TASK STATEMENT
Can you rewrite the records from their first line through the line containing "click(x=989, y=327)", putting "Reset All" in place of "Clear All" and leaving everything else unchanged?

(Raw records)
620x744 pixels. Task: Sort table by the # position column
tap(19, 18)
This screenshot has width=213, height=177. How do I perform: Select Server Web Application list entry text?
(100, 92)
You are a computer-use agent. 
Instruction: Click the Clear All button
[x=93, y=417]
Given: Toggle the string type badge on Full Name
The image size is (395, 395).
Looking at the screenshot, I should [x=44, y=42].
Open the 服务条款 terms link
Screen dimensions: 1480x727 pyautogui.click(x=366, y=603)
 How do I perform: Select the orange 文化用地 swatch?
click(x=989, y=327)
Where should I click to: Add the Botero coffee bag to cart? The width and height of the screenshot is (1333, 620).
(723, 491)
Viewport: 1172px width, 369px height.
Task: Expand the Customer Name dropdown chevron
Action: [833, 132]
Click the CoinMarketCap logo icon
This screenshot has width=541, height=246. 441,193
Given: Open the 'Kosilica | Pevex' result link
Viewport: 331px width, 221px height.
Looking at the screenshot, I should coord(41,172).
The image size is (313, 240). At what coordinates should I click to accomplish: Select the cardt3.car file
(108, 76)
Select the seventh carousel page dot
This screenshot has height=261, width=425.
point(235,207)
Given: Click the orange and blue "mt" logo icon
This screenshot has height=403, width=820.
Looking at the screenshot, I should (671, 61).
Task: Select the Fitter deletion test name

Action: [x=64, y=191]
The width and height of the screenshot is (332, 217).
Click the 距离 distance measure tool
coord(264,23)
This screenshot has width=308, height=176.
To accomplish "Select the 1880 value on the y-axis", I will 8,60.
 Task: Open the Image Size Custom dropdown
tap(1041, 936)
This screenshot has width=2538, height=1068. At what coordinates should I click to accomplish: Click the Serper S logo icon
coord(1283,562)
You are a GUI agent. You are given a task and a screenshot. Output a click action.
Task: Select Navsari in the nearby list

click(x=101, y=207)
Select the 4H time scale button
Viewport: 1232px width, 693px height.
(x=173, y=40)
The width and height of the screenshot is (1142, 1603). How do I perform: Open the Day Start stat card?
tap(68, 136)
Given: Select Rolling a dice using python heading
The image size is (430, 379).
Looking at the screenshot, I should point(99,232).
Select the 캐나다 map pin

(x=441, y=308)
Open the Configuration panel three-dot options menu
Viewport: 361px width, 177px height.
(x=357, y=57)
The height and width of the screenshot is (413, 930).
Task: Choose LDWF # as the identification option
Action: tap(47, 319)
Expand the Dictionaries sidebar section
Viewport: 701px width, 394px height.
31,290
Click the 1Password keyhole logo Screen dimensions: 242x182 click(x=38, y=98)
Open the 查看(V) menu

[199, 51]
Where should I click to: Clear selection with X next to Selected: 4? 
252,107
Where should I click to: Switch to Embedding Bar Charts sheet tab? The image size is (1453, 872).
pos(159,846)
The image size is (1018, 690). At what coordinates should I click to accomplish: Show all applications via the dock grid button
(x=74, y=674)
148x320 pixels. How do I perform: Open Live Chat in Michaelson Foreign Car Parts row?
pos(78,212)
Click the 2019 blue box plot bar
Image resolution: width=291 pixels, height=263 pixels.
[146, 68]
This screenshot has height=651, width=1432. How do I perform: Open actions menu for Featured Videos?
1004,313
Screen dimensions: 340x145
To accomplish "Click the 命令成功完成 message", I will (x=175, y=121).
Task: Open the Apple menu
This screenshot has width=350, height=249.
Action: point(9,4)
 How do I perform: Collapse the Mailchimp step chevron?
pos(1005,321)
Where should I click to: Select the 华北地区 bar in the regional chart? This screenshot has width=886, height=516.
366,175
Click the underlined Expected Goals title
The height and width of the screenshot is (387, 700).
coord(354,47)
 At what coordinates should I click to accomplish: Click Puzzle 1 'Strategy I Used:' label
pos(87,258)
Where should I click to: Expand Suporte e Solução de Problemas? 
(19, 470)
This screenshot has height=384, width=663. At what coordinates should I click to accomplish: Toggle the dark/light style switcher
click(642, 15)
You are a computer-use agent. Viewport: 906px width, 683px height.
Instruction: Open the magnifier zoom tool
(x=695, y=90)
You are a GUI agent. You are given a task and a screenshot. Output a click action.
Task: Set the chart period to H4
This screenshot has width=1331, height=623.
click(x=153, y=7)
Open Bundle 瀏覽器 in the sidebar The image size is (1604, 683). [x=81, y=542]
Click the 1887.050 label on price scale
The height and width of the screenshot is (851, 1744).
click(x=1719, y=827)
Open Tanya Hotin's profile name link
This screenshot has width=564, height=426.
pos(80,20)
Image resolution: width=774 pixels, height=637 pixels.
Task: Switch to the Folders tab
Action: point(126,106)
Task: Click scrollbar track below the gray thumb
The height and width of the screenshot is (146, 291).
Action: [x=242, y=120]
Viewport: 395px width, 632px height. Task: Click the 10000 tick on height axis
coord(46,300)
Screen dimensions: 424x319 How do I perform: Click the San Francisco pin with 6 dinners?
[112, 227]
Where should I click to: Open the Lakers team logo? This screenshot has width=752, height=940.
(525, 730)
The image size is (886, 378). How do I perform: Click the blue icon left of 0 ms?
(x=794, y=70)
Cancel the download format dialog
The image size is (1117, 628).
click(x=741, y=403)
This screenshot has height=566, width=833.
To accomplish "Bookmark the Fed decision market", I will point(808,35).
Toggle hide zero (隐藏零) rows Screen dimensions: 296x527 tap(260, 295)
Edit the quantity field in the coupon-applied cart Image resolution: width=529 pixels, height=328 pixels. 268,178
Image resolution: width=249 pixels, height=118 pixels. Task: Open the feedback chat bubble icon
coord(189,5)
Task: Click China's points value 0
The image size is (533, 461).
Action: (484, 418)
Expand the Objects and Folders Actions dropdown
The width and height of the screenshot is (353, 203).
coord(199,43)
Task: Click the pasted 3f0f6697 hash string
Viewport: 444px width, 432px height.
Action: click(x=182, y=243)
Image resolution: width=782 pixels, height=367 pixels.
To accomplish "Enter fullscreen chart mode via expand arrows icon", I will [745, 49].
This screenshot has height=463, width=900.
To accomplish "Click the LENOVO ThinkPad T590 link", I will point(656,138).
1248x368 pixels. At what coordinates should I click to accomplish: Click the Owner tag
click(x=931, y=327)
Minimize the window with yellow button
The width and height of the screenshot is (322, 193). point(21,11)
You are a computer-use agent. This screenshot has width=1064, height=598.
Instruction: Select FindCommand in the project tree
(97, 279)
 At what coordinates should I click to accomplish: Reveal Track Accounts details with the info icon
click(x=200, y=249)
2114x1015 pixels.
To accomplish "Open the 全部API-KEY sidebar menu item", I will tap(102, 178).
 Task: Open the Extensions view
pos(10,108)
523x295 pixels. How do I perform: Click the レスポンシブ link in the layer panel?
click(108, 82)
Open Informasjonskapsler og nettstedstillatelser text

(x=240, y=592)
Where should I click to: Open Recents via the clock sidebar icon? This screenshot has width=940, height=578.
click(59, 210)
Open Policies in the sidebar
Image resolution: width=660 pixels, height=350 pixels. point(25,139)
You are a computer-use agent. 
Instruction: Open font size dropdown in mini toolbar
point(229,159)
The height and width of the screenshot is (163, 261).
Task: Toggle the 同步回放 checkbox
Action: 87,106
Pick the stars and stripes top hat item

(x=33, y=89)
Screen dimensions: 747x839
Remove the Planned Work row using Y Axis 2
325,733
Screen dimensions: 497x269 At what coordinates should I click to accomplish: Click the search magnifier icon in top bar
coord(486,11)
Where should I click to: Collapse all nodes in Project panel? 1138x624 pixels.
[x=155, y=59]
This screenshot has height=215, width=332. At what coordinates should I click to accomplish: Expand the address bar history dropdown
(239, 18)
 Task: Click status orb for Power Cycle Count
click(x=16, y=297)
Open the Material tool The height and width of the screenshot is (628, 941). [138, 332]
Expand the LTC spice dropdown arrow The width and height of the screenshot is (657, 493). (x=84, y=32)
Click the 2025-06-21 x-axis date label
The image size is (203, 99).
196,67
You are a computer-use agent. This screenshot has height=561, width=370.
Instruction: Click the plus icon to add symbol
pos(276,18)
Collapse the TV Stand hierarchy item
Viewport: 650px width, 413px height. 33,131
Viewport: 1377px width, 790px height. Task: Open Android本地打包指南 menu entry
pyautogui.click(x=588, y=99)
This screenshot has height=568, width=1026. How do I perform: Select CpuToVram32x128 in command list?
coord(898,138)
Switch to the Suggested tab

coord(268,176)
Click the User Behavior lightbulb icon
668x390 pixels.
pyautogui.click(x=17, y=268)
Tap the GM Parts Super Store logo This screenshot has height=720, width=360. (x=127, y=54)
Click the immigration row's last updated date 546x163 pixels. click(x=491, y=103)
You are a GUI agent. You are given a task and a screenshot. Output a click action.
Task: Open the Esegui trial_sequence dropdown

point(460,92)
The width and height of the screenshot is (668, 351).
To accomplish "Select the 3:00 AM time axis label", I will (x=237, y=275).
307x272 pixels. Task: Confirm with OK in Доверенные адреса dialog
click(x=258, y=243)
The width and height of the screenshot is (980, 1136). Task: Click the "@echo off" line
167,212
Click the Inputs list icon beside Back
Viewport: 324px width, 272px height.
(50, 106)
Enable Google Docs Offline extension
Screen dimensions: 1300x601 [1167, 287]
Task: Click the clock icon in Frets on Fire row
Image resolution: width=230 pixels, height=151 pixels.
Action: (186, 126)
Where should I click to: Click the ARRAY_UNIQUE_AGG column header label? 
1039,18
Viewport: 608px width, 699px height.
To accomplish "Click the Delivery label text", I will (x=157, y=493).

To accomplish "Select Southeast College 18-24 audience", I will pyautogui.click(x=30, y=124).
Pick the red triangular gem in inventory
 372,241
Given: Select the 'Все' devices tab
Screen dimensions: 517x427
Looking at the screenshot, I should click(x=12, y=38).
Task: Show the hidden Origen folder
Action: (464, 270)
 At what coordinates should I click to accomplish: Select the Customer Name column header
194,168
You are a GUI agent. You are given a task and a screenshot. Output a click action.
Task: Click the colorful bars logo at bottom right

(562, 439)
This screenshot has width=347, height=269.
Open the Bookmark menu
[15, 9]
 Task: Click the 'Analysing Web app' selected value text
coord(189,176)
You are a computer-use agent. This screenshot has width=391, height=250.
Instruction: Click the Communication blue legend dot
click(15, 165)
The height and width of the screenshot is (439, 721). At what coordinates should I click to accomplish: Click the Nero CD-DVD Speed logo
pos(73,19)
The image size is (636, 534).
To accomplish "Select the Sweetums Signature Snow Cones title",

EXERCISE OUTPUT
620x744 pixels. Task: Sort table by the # position column
tap(19, 18)
This screenshot has width=213, height=177. How do I perform: Select Server Web Application list entry text?
(100, 92)
You are a computer-use agent. 
Instruction: Click the Reset All button
[x=93, y=417]
Given: Toggle the string type badge on Full Name
The image size is (395, 395).
Looking at the screenshot, I should [x=44, y=42].
Open the 服务条款 terms link
Screen dimensions: 1480x727 pyautogui.click(x=366, y=603)
 How do I perform: Select the orange 文化用地 swatch?
click(x=989, y=327)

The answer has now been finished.